When teens first signed up for Facebook, they were doing so because their friends were on it and not their family members. Fast forward a few years and with Facebook’s growth, now their family members are on Facebook too. Some teens may choose to leave or limit their Facebook use based on this. Like the one teen stated in the Time Magazine article, “All your relatives are constantly commenting on your stuff. I appreciate the gesture and wanting to keep up with my life, but it’s kind of annoying.”

The second reason it should come as no surprise that teens may be leaving Facebook is because teens are early adopters. What I mean by this is when something new comes out, a new TV Show, a new piece of technology a new type of music. Teens are quicker than their adult counterparts to check it out. They don’t sit back and ask a bunch of question and perform a detailed analysis before they try something. Because they are early adopters, they are likely to try something new early and when everyone else begins to claim that thing is popular, teens are already moving onto the next great new thing.

This is why companies like Facebook are constantly making changes. They are trying to keep it fresh and new enough to keep teens and early adopters engaged and interested.

Third, Teens are at a stage in life where they are beginning to try to separate themselves, stand out and not blend in, figure out who they are as an individual. If the word on the street is everyone is on Facebook, then being on Facebook is not setting themselves apart from others. It is blending in when they want to stand out. This is not to say they won’t still have a Facebook account, but they will be looking for a way to stand out on Facebook or find another avenue to set themselves apart from the crowd.

Lastly there is more Social Networks available now.

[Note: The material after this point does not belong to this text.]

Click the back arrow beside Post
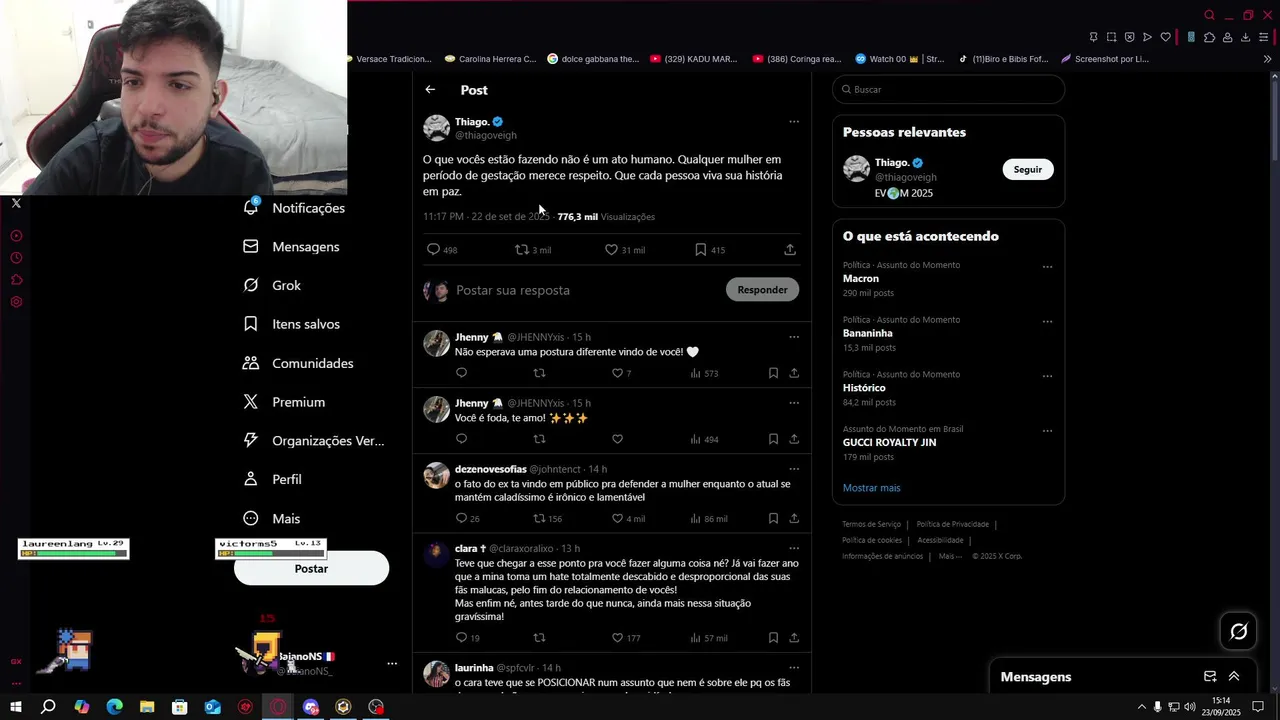 430,90
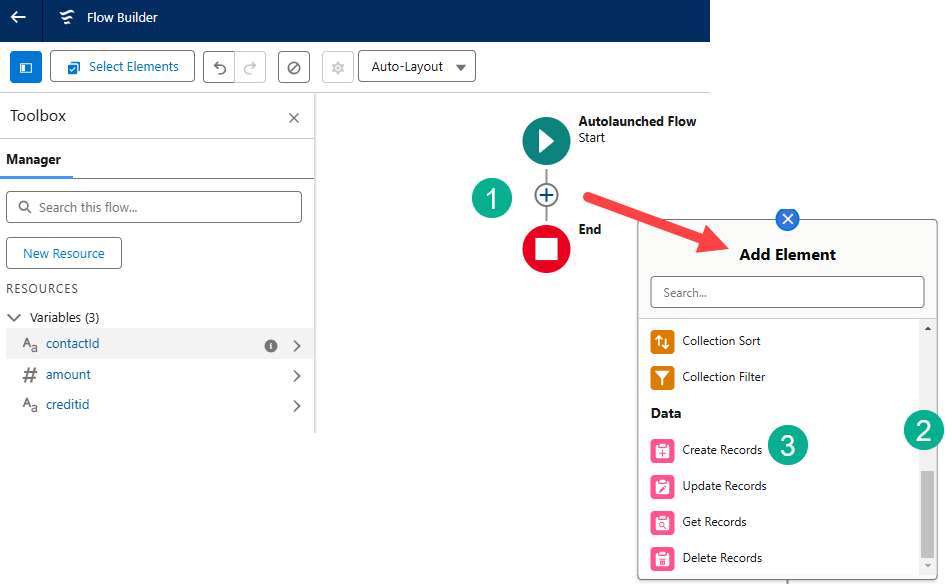Click the Undo icon
The image size is (945, 584).
point(220,67)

Five years ago there were only a handful of Social Networking options. Today it seems there is a new one in the App Store every month.

Social-Media-IconsTeens have choices, and what they have decided to do is use different social networks for different types of activities. In talking with teens I hear them say they use Facebook for connecting with family and group work for school. They love Instagram because they can share pictures about what is happening in their life and things that interest them. They like tumblr because it is like an online Diary where they can share pictures and videos that inspire them or reflect how they are feeling on a given day.

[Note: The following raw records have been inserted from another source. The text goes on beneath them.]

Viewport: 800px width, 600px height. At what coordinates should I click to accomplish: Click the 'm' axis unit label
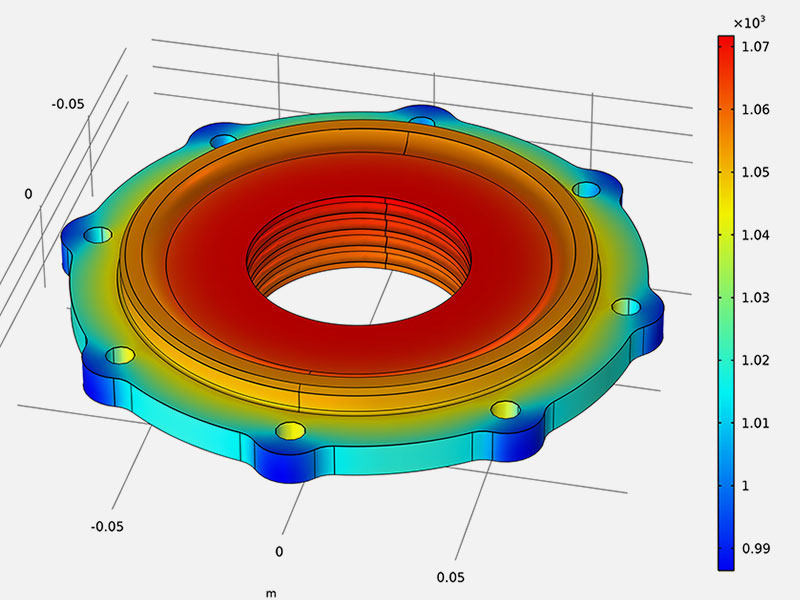pyautogui.click(x=270, y=593)
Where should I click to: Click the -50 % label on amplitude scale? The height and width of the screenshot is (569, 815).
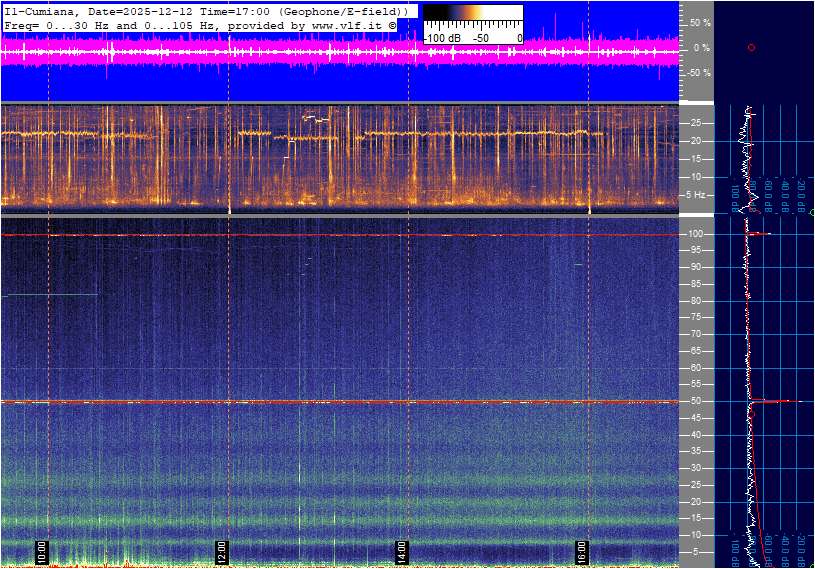coord(698,73)
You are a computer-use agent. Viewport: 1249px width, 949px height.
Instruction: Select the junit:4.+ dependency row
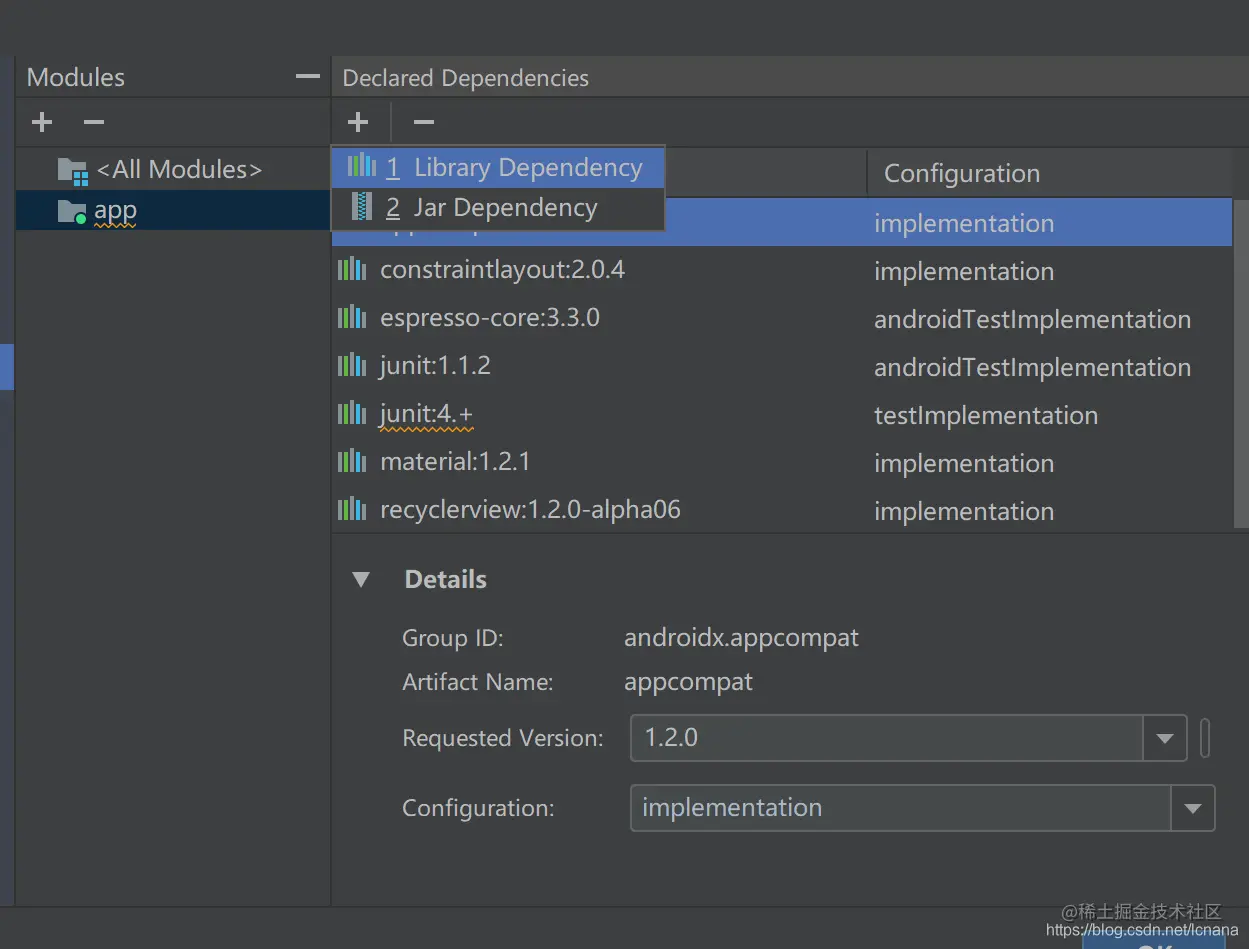(x=600, y=414)
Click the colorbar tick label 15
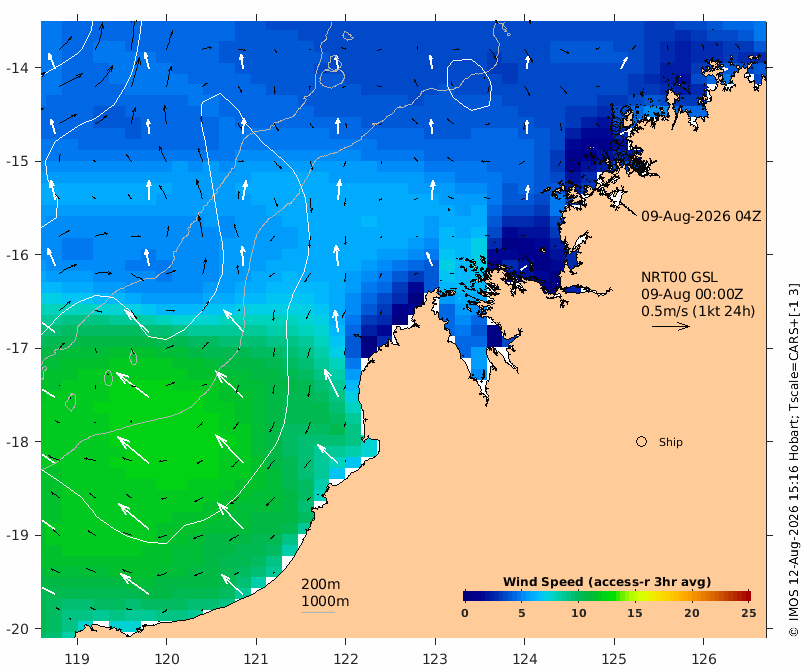 click(634, 613)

Companies are paying attention and trying to combined the best features of the different social networks into one. Case in point is Facebook’s accusation of Instagram and the development of a new Social Networks like Snapchat and Pheed. (Read more about Pheed here)

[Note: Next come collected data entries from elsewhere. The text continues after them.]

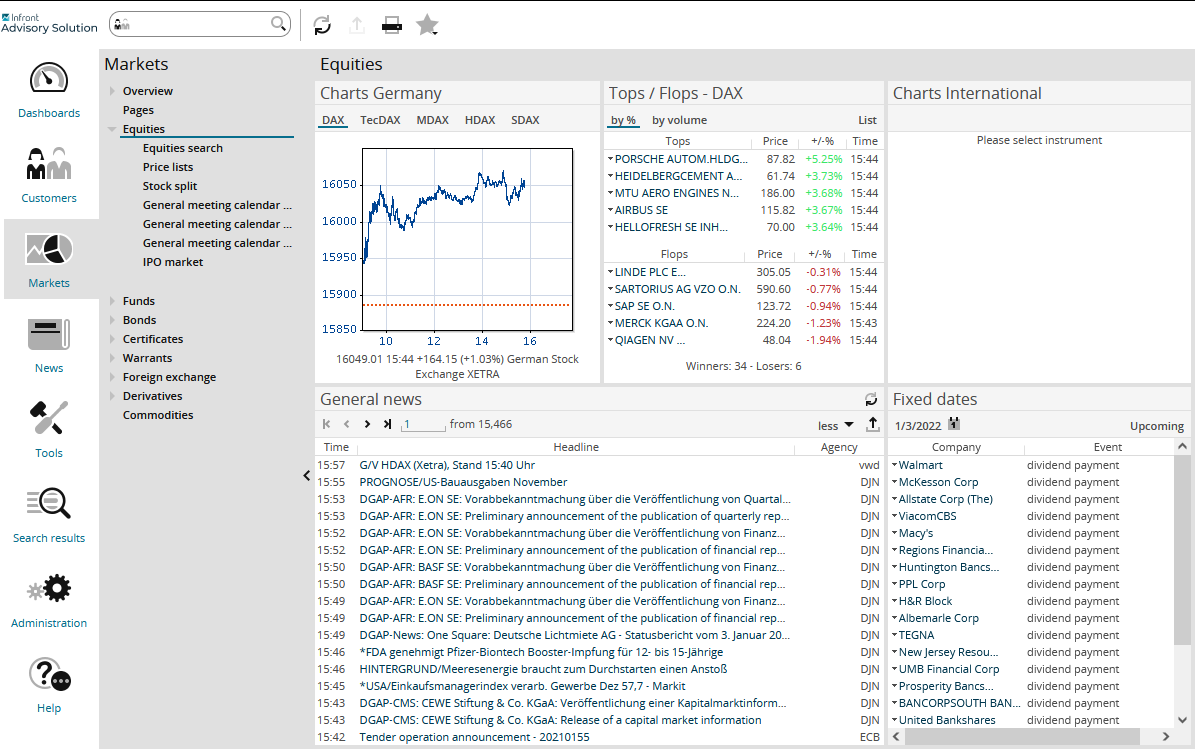The width and height of the screenshot is (1195, 749).
Task: Open calendar picker beside 1/3/2022
Action: [x=954, y=424]
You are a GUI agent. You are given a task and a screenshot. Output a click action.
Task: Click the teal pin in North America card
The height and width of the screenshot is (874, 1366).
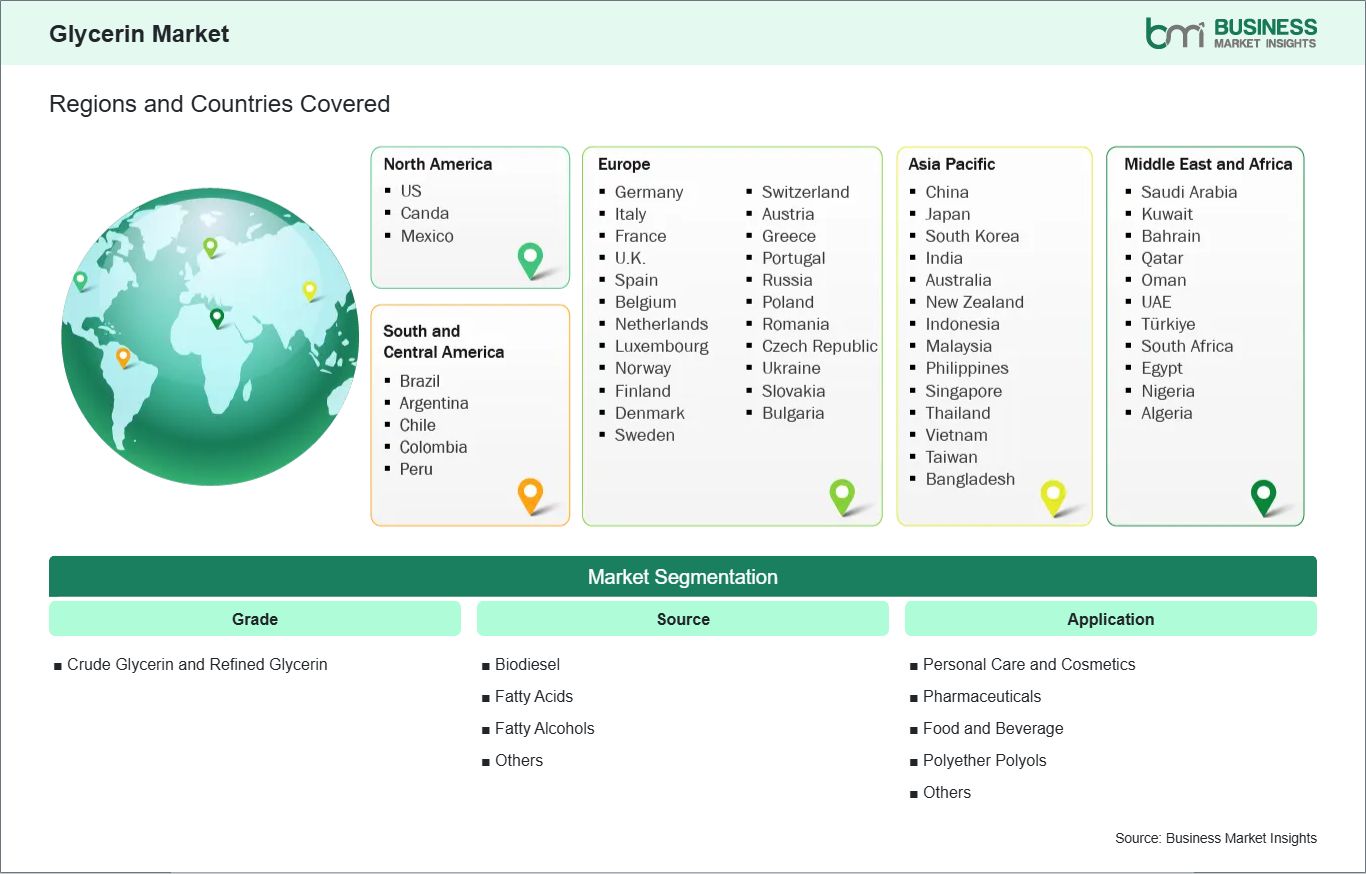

What does this mean for parents and youth workers?

  • Pay attention. Once you think you know about all the social networks your teens are on, they are probably checking out 2 more. Stay in the know by following sites like Mashable on Facebook or twitter. Or just navigate to the site and read the articles. When something new in the area of social media comes on the scene they are one of the first to report on it. If you read about a new Social Network or App, ask your teen if they have heard of it. If they have, ask them about it. Ask them to show you how it works or why they think it is cooler than other Social Network.
  • Pay Attention Continued. Periodically check out what is on the Top Charts of the app store. This will give you a basic idea of what is currently popular. And check your computers browser history to see if the new Social Network site pops up as a recent site visited. This will tell you if your teenager has visited the site.
  • If you work with teens understand what your teens use each Social Network for. This will help you decide what platform to use if trying to engage with teens via social media. Better yet, include them in the process of creating a social media outreach strategy for your group/organization. Teens love to feel like they are teaching someone older than them something.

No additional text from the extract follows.